Oyunun konusuna, hakkındaki yorumlara bakmadan bir kez daha Üsküdar Tekel binasının yolunu tuttuk ama binanın güzelliği bir yana sanırım artık oyunlar hakkında biraz daha seçici olmanın vakti geldi. Hakkında onlarca oyun ve kitap yazılmış, belki yüzlerce filme ve belgesele konu olmuş 2. Dünya Savaşı'ndaki soykırımı bir kez daha sıradan bir oyunda izlemeye gerçekten de gerek yoktu.

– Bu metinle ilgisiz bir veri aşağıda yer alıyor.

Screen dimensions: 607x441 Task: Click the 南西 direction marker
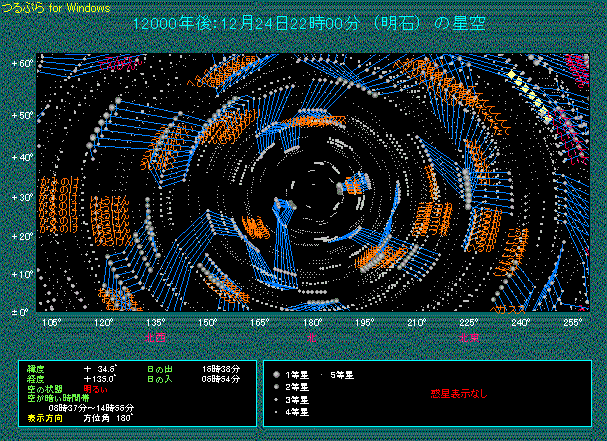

Oyun aynen bir hafta önce izlediğimiz "Kuzguncuk Türküsü"ndeki gibi neşe içinde dans eden, şarkılar söyleyen mutlu ve kardeşçe yaşayan insanların görüntüsüyle başlıyor. Genç kadro gerçekten de hem dans hem de müzik konusunda çok başarılı ancak aynı şeyi oyunun başrollerinden büyük oğul karakteri için söylemek maalesef mümkün değil. Aşırı teatral oyunu temiz olmayan diksiyonuyla (ş'ler ç'ler hızlı diyaloglarda bir çorbaya dönüşüyordu) birleşince, oyun da yeni hiçbir şey söylemeyince sıradan bir tiyatro akşamı geçirdik.
Siz siz olun, güzel binaların gazına gelip, önünüze gelen her oyunu izlemeyin.